We gather and pray before we head out. The quiet young man who will translate for my group has a name I cannot pronounce, and finally he laughs and says I may call him by his baptized name, Innocent. He’s 16 and speaks nine languages. His parents can afford shoes and tuition, so he goes to school for nine hours a day. I start to make a joke about how it must be terrible to spend so much time in school, when I notice his face, and the pride he takes in education. I bite my tongue. That first day I bite my tongue over and over till it bleeds.

We’re there as Christians. This frightens me; I’ve never been one to talk about my faith. In the midst of my frightened silence I meet Ele. She’s a brilliant, intellectual surprise in this camp: she is 24 and studying to be an electrical engineer. We spend 15 minutes discussing Macbeth and Julius Caesar. She also likes John Wayne. Her long hair is twisted into rope-braids, and she tells us she is captive in this camp. When we leave, Ele asks if I am going to forget her. I will not.

We take a wrong turn and find a river of sewage. A girl follows us, laughing, and guides us away. Her name is Belina and she’s 17. She takes us to meet her aunt, who doesn’t say much and tries to hide her loose breasts as she feeds her baby. Belina teaches me to dance like an African, with arm gestures and fiercely pounding feet. My Midwestern upbringing is scandalized and liberated by the freedom and joy in their dancing.

Mid-afternoon, they are touching my hair. First it’s the little girls, then it’s their mothers. My hair is a miracle to these children, with their rough-shaved scalps. A bold mother asks if it’s real. Her friends laugh at this, but I don’t understand the joke. I shrug self-consciously. “This is just my hair, I don’t know, I haven’t showered in a while,” I say. A quiet one in the back says something, sharply, in another language. Innocent says: “They think you have hair of gold. They think you are rich. They wonder why you are here if you are rich.” I protest. I try to tell them that gold hair is not valuable, that you can get gold hair in a bottle, home in America. As I speak I begin to understand what wealth and privilege are: my blonde hair is natural, but if it were not, I could buy some dye and change it in half an hour.

Each of us has fallen deeply in love with this place. Love like this: sunset and moonrise. Love like this: two fists and shouted words. Love daily and inevitable, love violent and protective. The women teach us to do laundry. My laundry has never been clean like it is here, laid over the bones of my wrists, scrubbed till my wrists are raw and my clothes shine. The men teach us not to judge drinkers. Fathers with eyes darker and deeper than any I’ve ever seen; the tee-totaling that I’ve been taught from birth suddenly seems hollow. I would buy these men alcohol if I had the money. I’m embarrassed of my religion in this place. I don’t know how to justify the pain I see. I don’t know how to comprehend the deep distrust my skin ignites.

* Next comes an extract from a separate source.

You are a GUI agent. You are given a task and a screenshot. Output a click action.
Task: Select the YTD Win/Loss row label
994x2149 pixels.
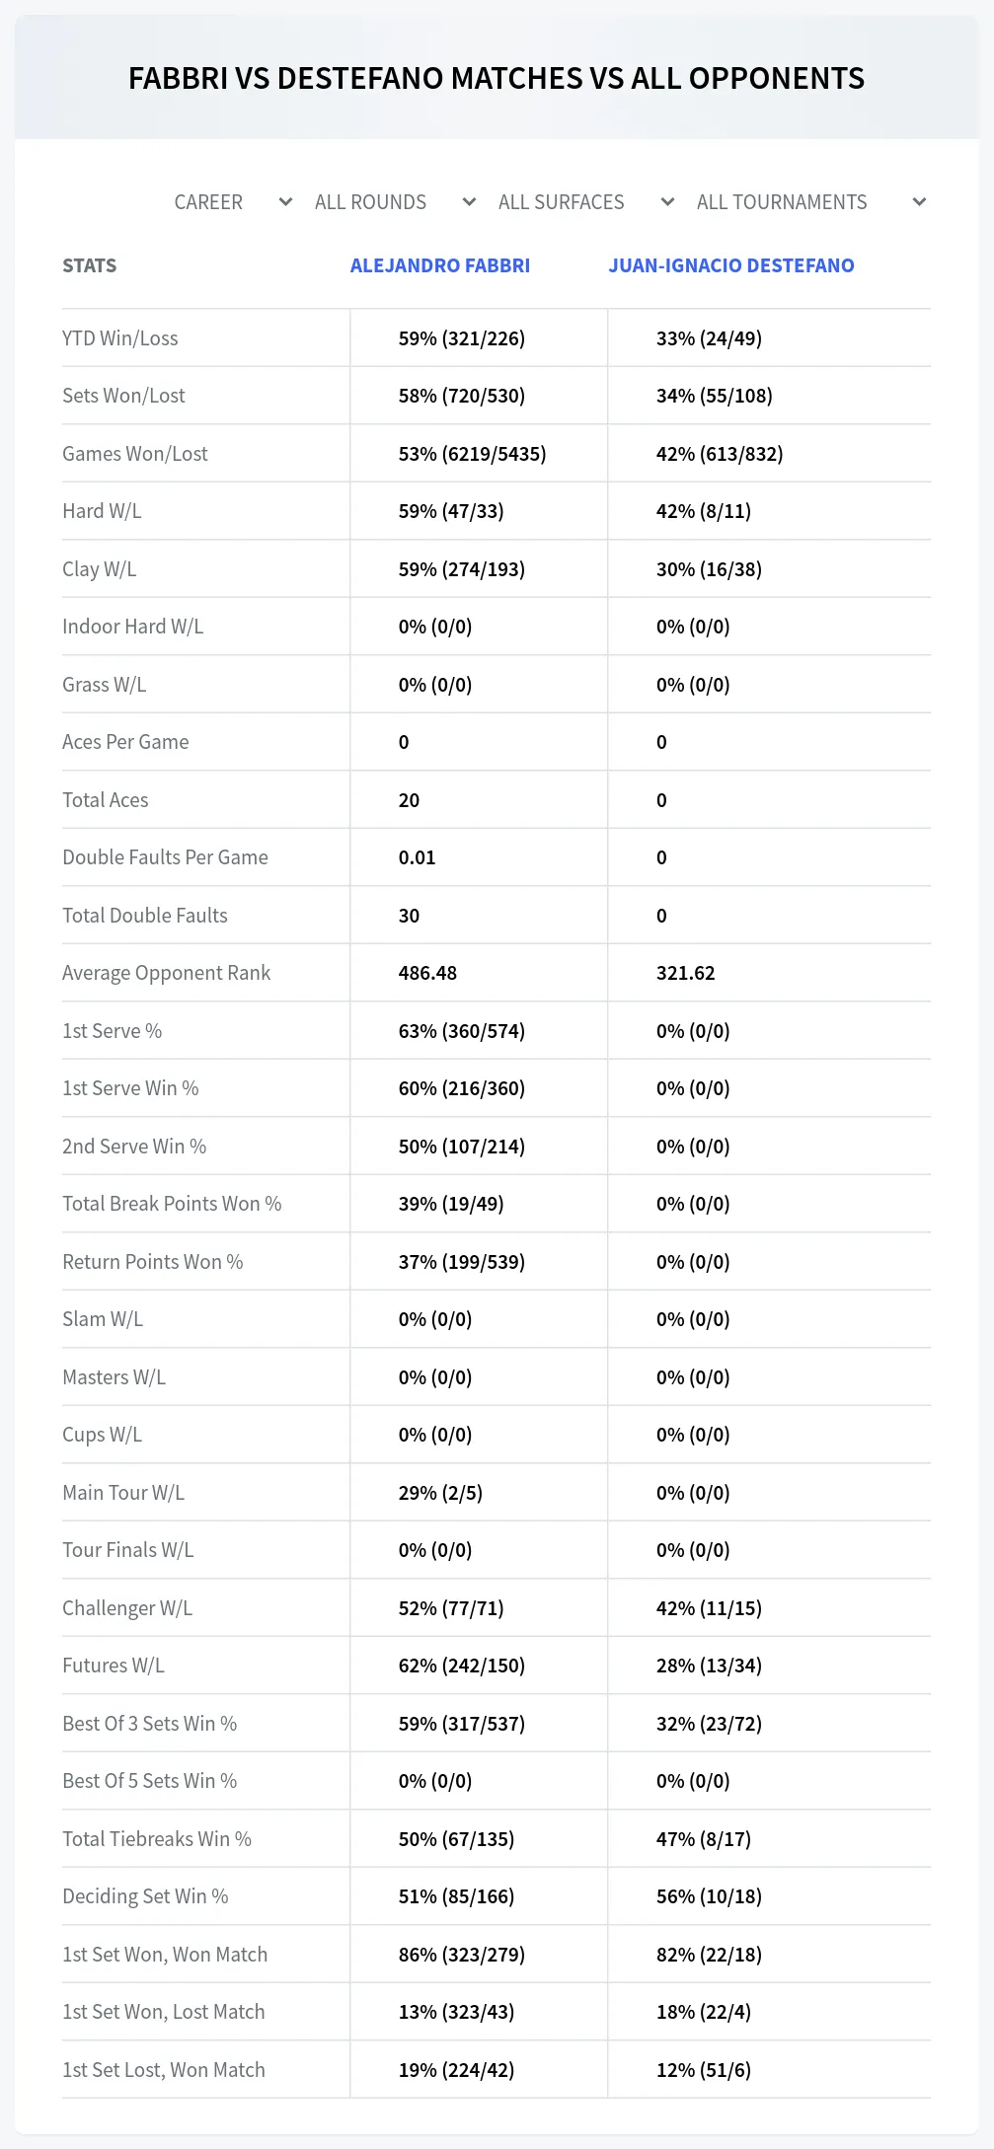120,338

But this changes. We meet a group of eight women and strike up a conversation. An hour later I finally understand my faith. I am preaching, telling them why I believe in grace. I am explaining hope. I believe this for the first time. When I come home, people ask me how it was. How can I tell them?

When I come home I don’t eat for two days.

When I come home I dye my hair brown.

I cannot forget the kisses of children who never learned to wipe mucous away. These children know so little about love.

Love like this: blood-red sunsets over a red-blooded nation. Love like this: mountains exploding from plains and hearts breaking from overuse. Love true and final, love true and healing.